While the build plate is positioned correctly next to the screw go ahead and level the build plate. On most printers this is accomplished by tightening or loosening the screw until your finger gauge (or paper) drags appropriately. Your 3D printer may differ.
Once that screw is tightened to the proper tension go ahead and move your print head(s) off to the side using the jog feature of the printer. With the printhead moved to the side place your jig on the printers carriage rods as pictured.
Zero the digital depth gauge by pressing “Zero” (or your equivalent) once it is mounted securely in place. With the gauge reading zero move your Y and Z axis around until the meter is roughly next to each one of the tensioning screws. Then add or remove tension with the screw until the gauge reads zero for each of the positions.
You’ll want to repeat your check until all four points read near zero. It generally takes a few passes.
That should be it! If that all worked for your 3D printer you should now have a leveled build plate.
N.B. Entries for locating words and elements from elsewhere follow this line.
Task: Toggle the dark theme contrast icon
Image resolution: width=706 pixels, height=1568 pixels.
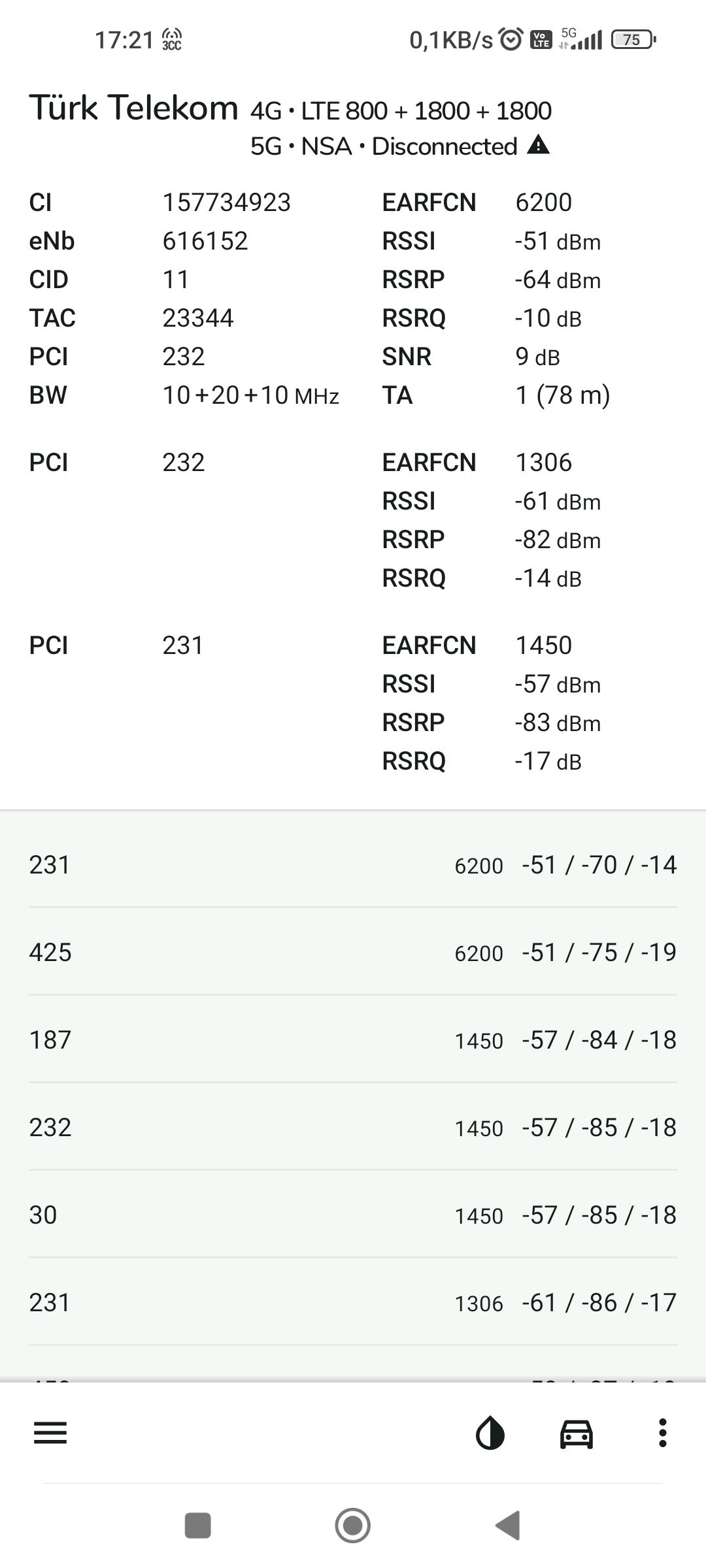Action: tap(490, 1433)
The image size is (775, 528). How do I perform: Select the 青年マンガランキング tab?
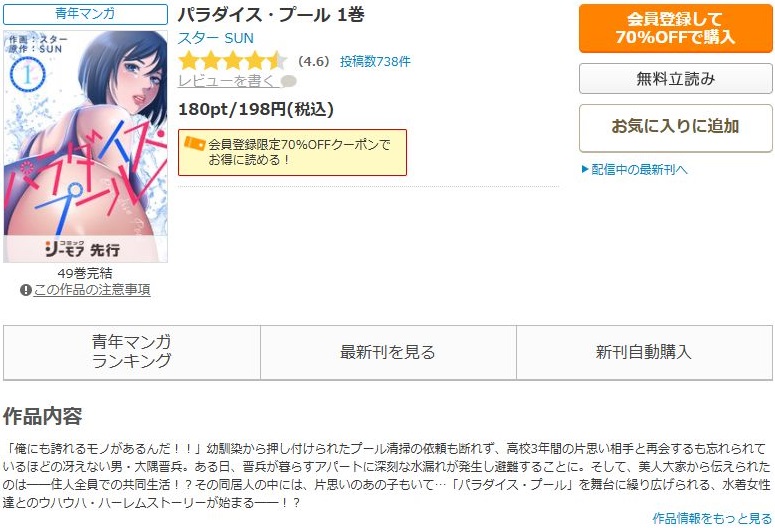pyautogui.click(x=132, y=352)
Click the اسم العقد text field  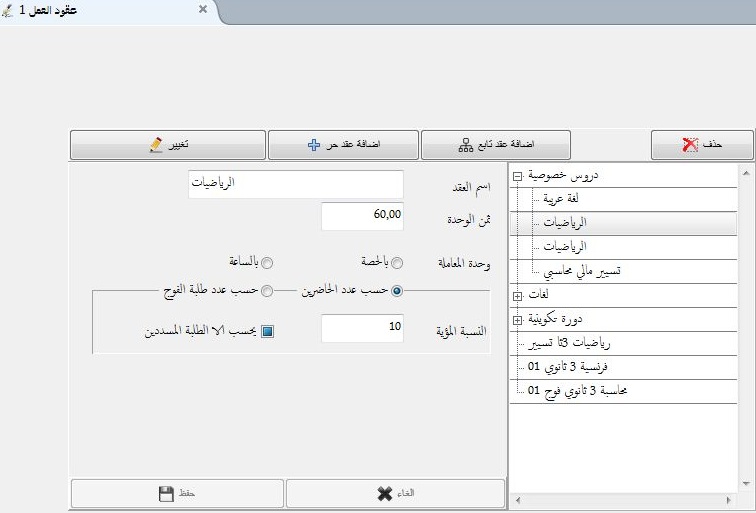pos(295,185)
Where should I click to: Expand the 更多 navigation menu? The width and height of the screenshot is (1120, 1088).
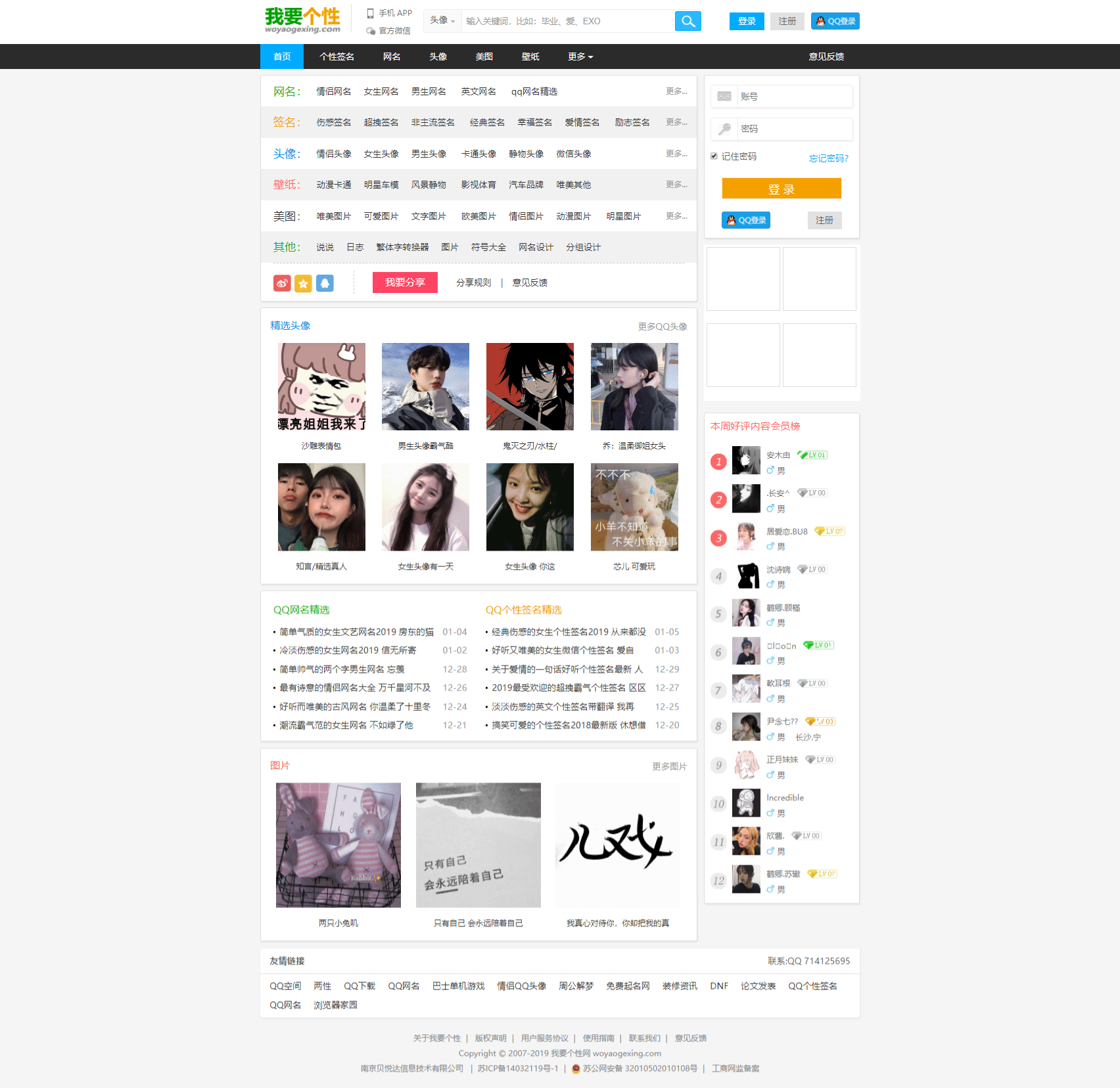580,57
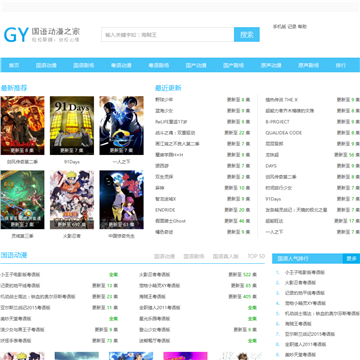The width and height of the screenshot is (360, 360).
Task: Open the moonlit poster updated to episode 63
Action: pos(121,200)
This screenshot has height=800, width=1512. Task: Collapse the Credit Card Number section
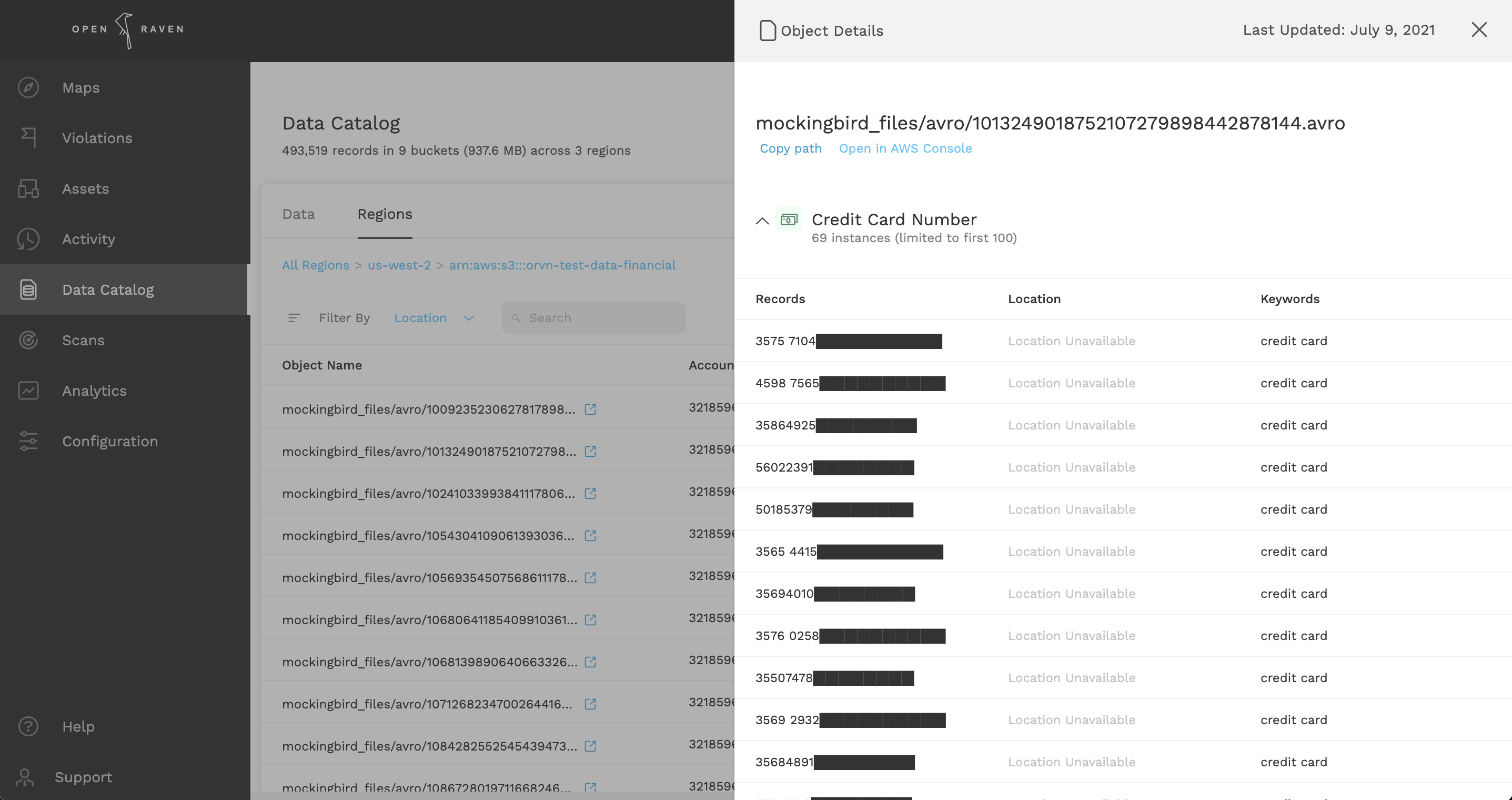click(762, 222)
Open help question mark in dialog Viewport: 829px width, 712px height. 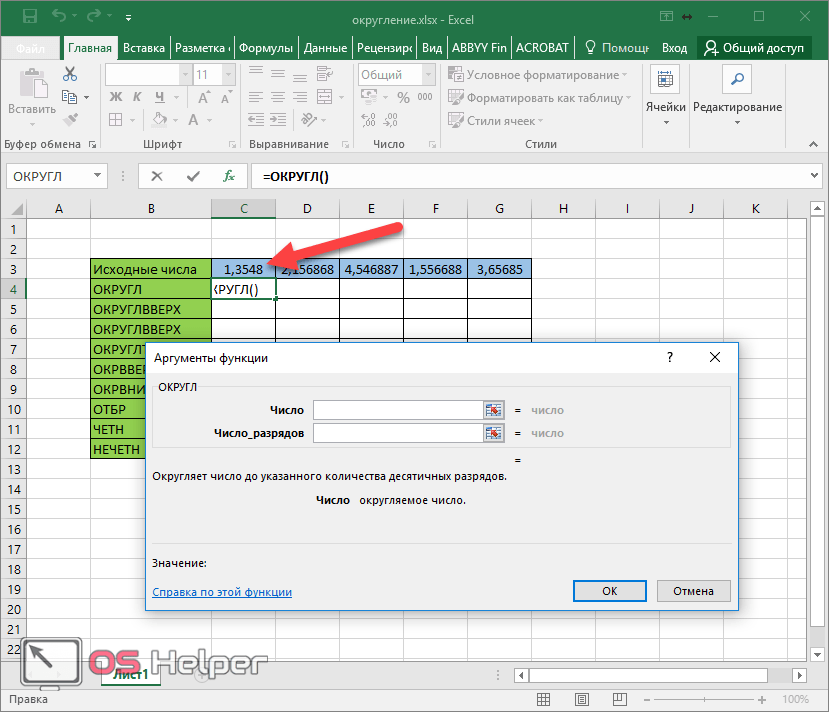(x=670, y=357)
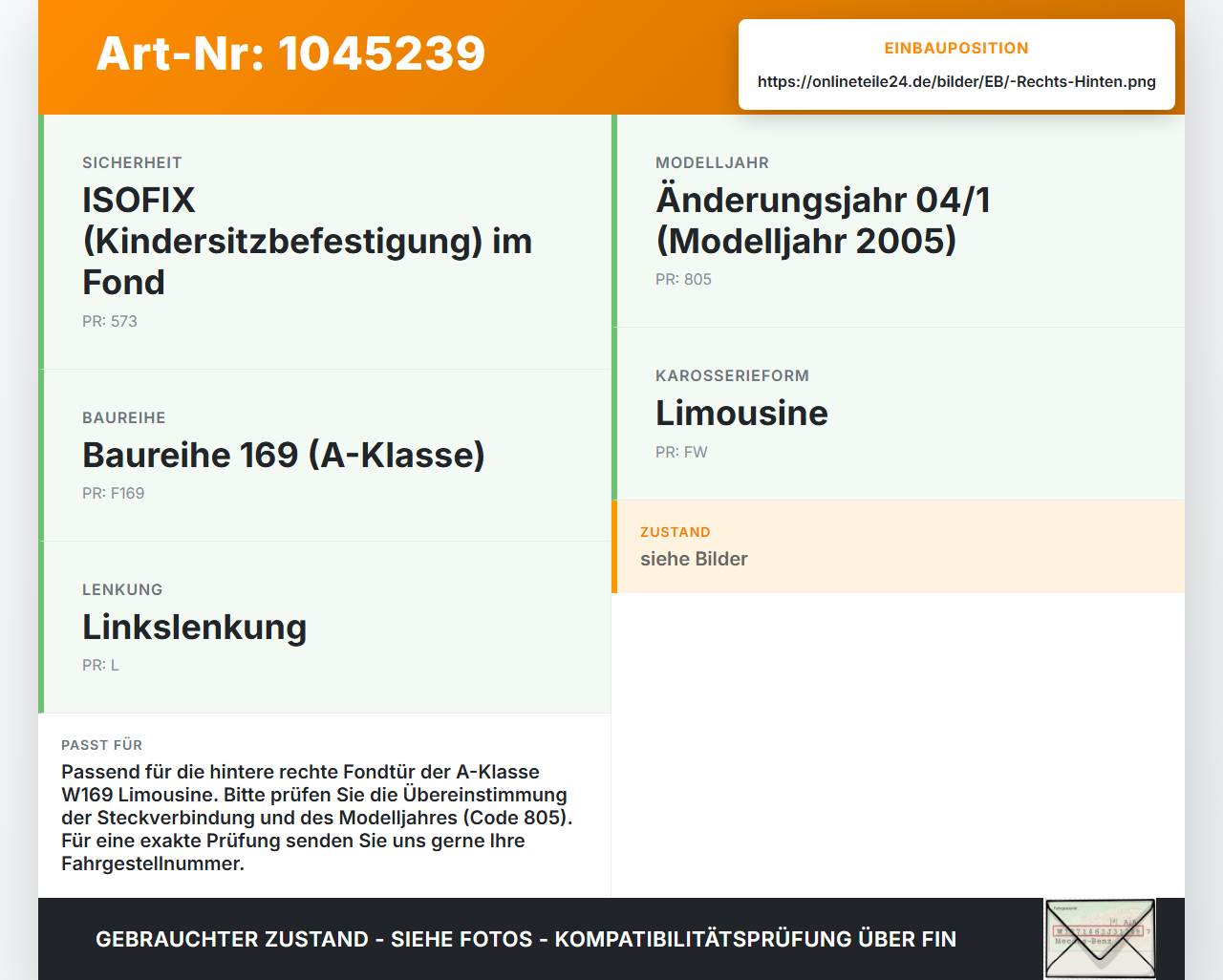Select the Linkslenkung entry
This screenshot has width=1223, height=980.
325,628
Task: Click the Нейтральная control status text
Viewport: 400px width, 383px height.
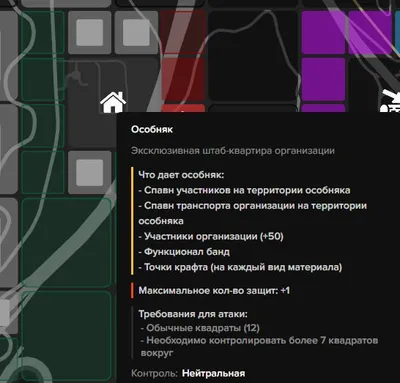Action: (213, 373)
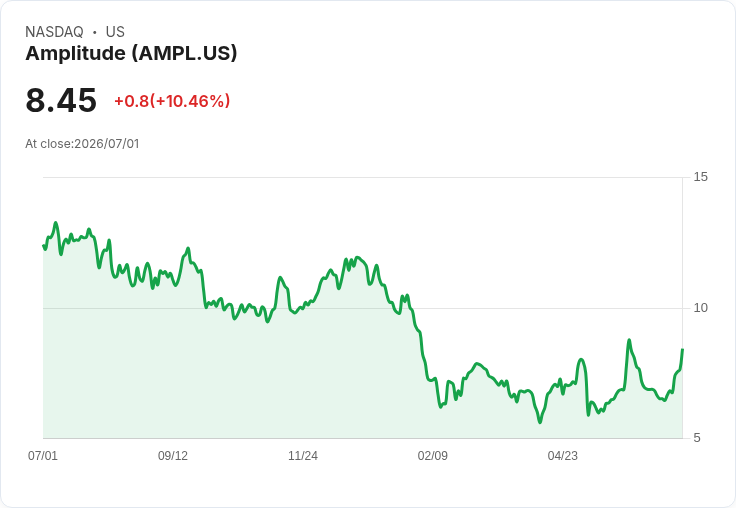The width and height of the screenshot is (736, 508).
Task: Click the 04/23 date axis label
Action: (x=562, y=456)
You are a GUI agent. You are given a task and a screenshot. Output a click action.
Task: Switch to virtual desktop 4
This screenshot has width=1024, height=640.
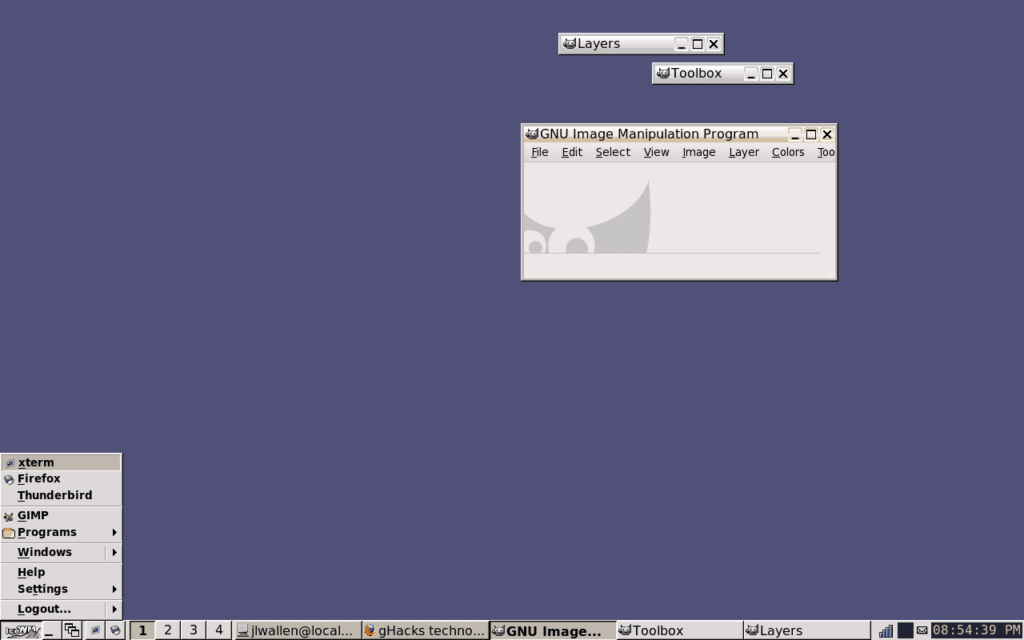[x=218, y=630]
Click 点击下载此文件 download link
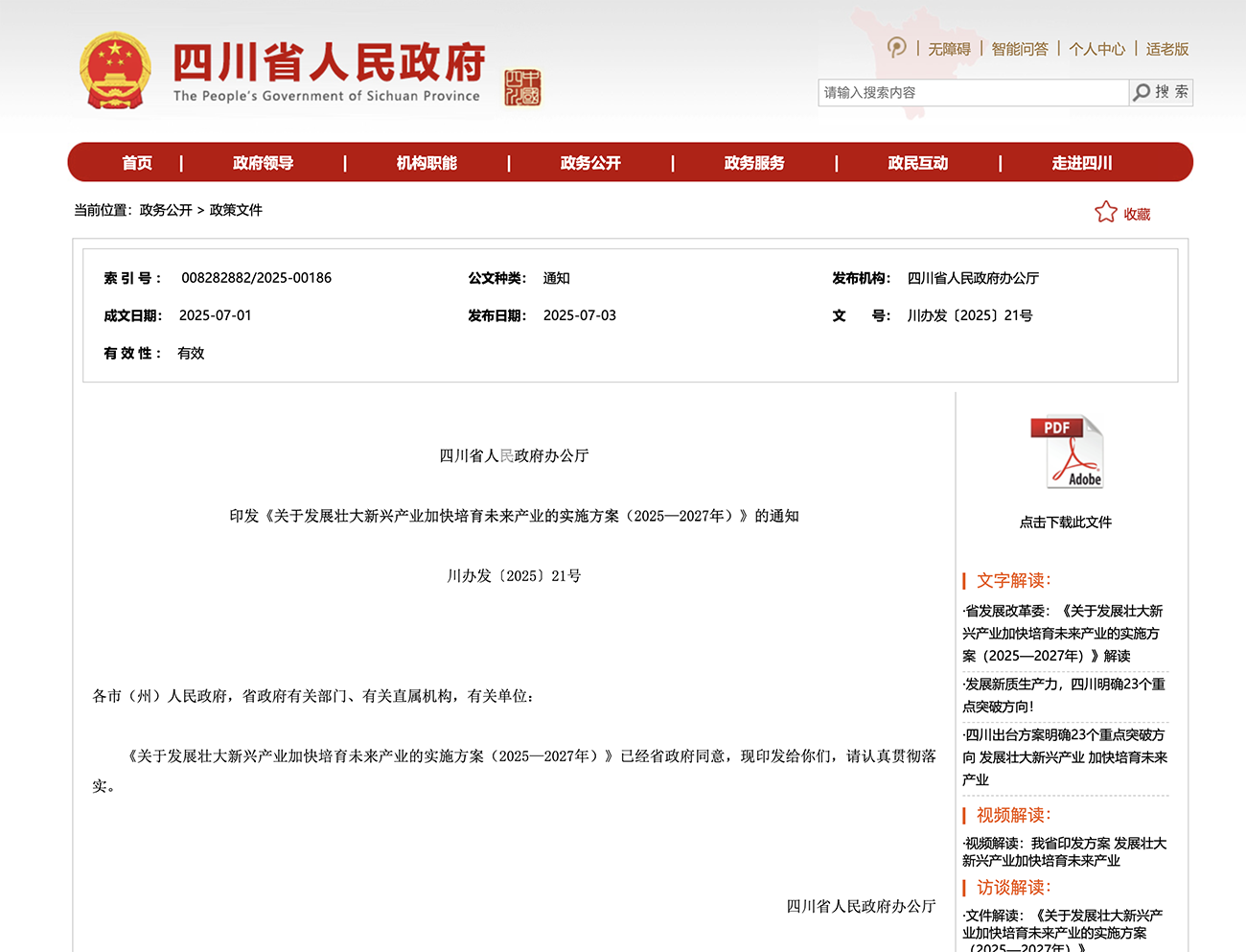This screenshot has width=1246, height=952. 1066,522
While 3D printing there are few things worse than getting half way through a print and realizing that the filament is getting stuck in the drive gear. Which happens when you’re running cold filament on a hard metal gear with relatively sharp teeth.
Which leads to the need to clean out the drive gear! Keeping the drive gear clean can help the filament keep flowing in the right direction and at the right speed leaving you with less errors on your prints and better layer adhesion.
The feed mechanism on the Replicator style 3D printers from Makerbot and the various open-source manufacturers consist of a drive gear applying pressure the the filament and a roller to help press the filament against the gear. We’re going to take a look at what parts are involved on the CTC printer and how to remove and clean them.
First I unloaded the filament and waited until the printer was cool. Not waiting for the printer to cool down before removing the various hot-end and cooling parts can result in being injured; so I’m not going to do that.
Warning: Do not force any parts together or apart. The process notes here are based on a specific model of 3D printer and may not apply to yours. Make sure you take all necessary precautions and refer to your manufacturer with any questions.
Once the printer is back at room temperature I needed to remove the fan through-bolts (two in the case of the CTC pictured). I was then able to unscrew the two screws holding together our filament feed guide components. Being careful not to loose any of them during the process.
With the feed guide removed the remaining part on this printer is a feed gear. In the case of the CTC it’s held on by a set screw that needs to be loosened to remove the gear. When I loosen up the set screw it comes forward and off the motor.
And it’s full of ABS gunking up it’s gear!
What I’m going to do to clear that out is get a set of brushes. Since the gear in question is a hardened metal I’ll use a soft plastic brush and a harder brass brush. I’ll then pick out any remaining bits of plastic with a small screwdriver.
Once that’s done the feed assembly gets rebuilt in the reverse order I took it apart and it’s back to extruding 3D prints!